Russian hackers were behind the JLR cyberattack that cost the UK economy $2.5 billion

TL;DRRussian hackers carried out the JLR cyberattack that halted production for six weeks and cost the UK $2.5B, the NYT reports.

Russian hackers were behind last year’s devastating cyberattack on Jaguar Land Rover, according to a New York Times investigation published Thursday. The breach, which began on 31 August 2025, shut down production across JLR’s factories for nearly six weeks and cost the British economy an estimated two and a half billion dollars, making it the most financially damaging cyberattack in UK history. Investigators have not determined whether the hackers were working directly for Vladimir Putin’s government, were independent criminals, or were operating with the government’s tacit approval.

Microsoft was tracking the Russian hacking group and alerted JLR to their identities, according to the Times. The FBI, Britain’s National Crime Agency, the National Cyber Security Centre, Google’s Mandiant unit, and Palo Alto Networks all contributed to the investigation, an unusually broad coalition that reflects the severity of the breach.
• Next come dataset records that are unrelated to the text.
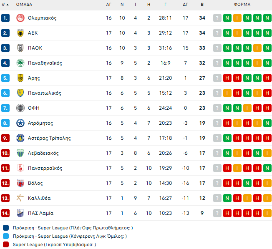Click the Παναθηναϊκός green clover logo
272x249 pixels.
click(20, 63)
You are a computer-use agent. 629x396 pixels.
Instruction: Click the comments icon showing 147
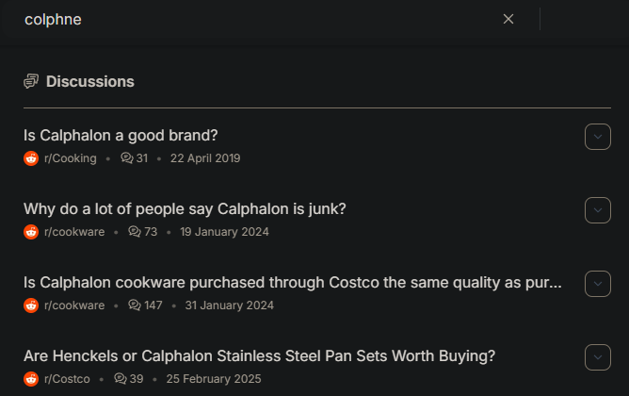(135, 305)
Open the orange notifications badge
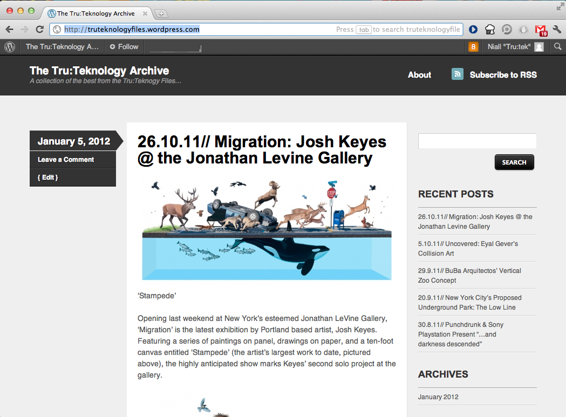 [473, 47]
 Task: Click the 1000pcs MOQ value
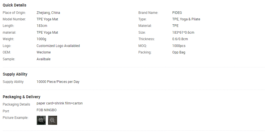click(x=179, y=46)
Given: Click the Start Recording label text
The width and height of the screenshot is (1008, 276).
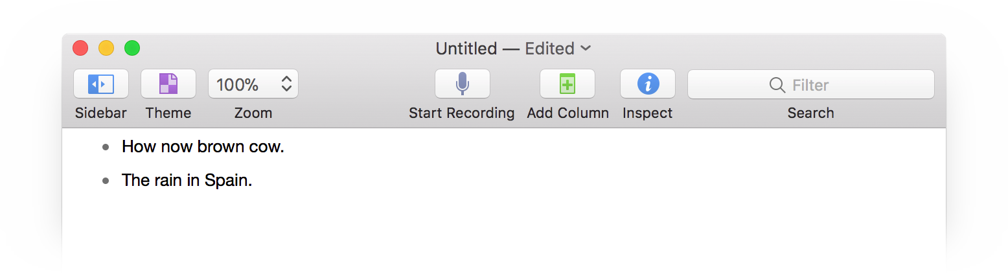Looking at the screenshot, I should pos(461,113).
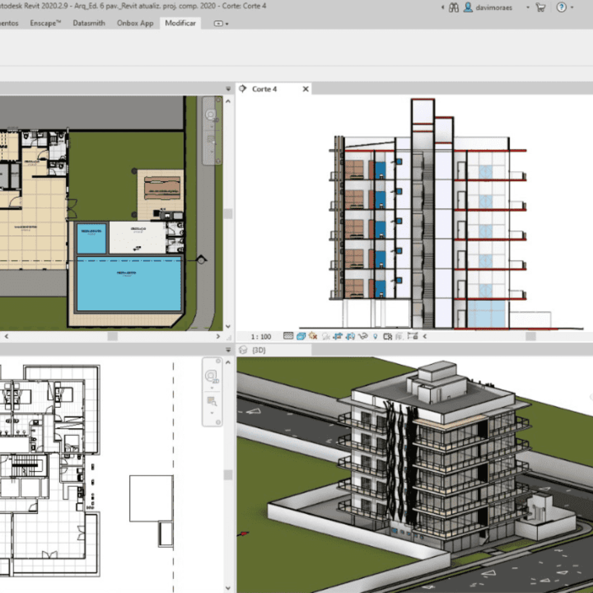Change Visual Style via view control bar icon
Viewport: 593px width, 593px height.
point(301,336)
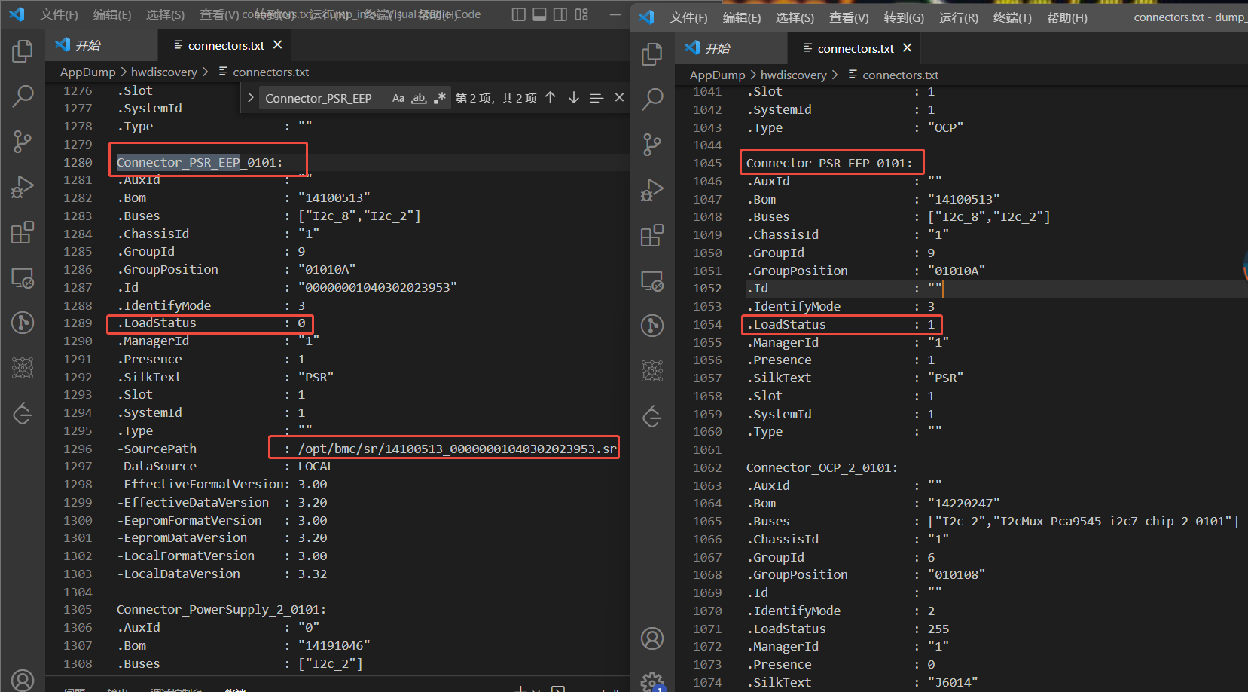Close the connectors.txt tab in right window

(x=908, y=48)
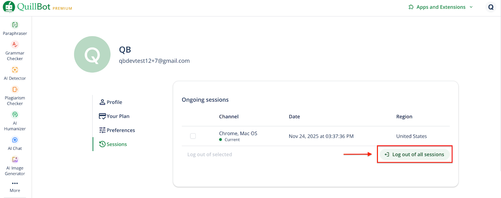Open the Paraphraser tool icon
This screenshot has width=501, height=198.
pyautogui.click(x=15, y=25)
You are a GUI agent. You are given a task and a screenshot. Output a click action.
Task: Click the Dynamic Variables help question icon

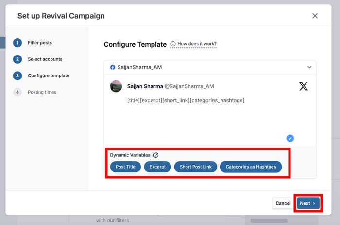[156, 155]
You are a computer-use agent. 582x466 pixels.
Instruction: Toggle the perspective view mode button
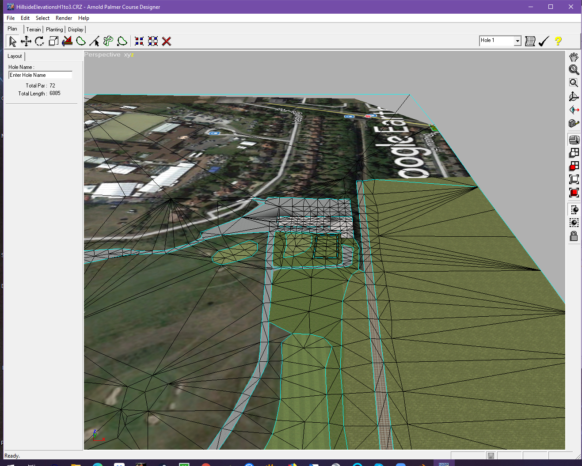point(574,140)
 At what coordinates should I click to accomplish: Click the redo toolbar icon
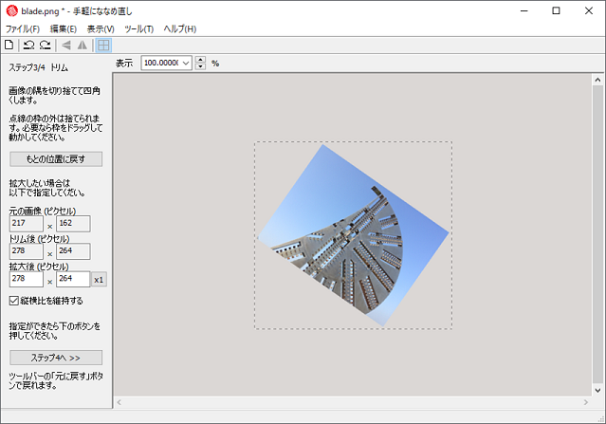pyautogui.click(x=45, y=45)
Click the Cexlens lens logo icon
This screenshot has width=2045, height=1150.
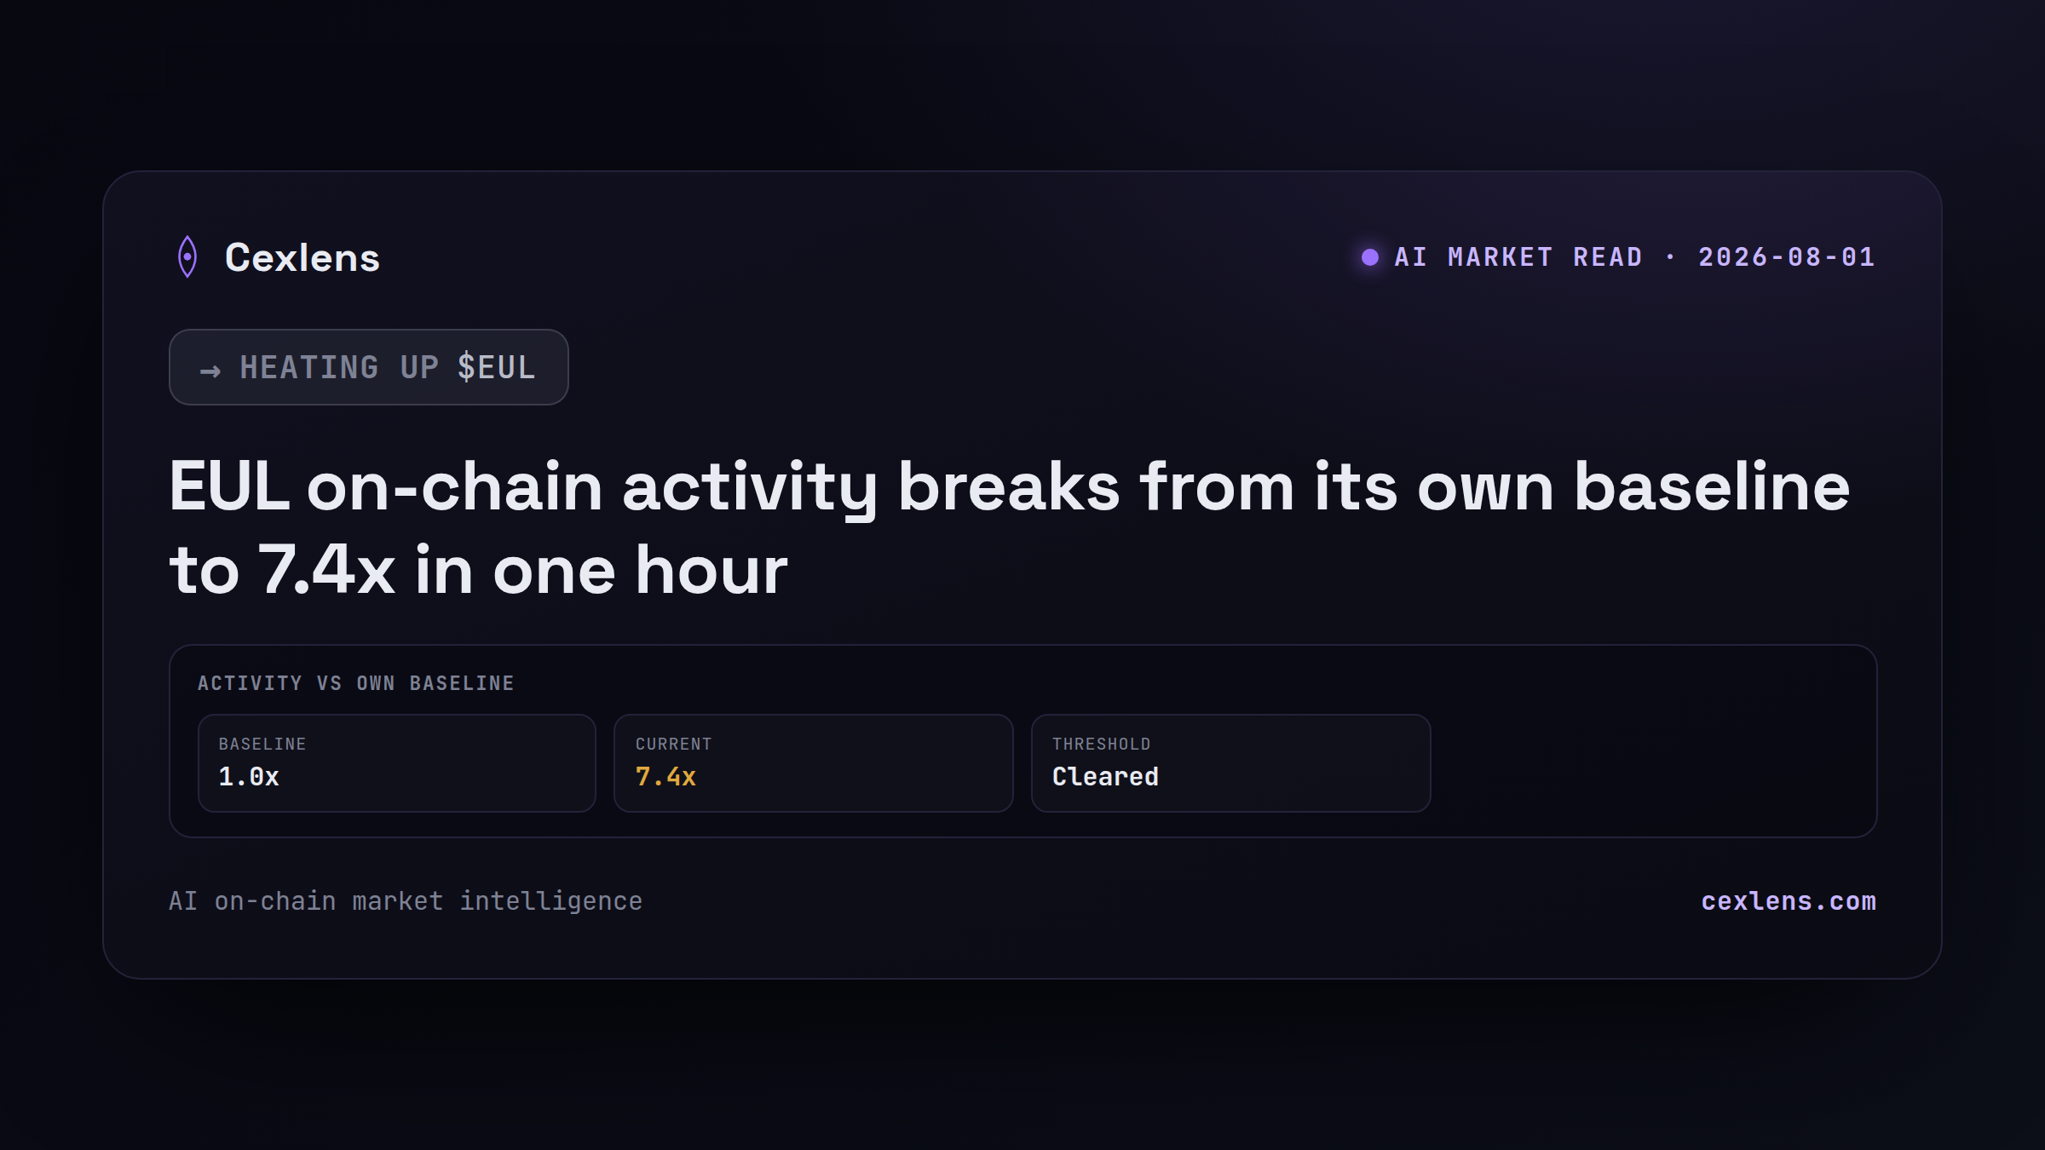coord(187,256)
The attack originated with a vishing campaign weeks before the breach went public, in which attackers posing as internal staff tricked JLR employees into handing over login credentials. Armed with valid usernames and passwords, in some cases with administrator privileges, the hackers entered through normal authentication flows and moved laterally across JLR’s IT networks. Production lines ceased on 1 September, and staff were told to stay home.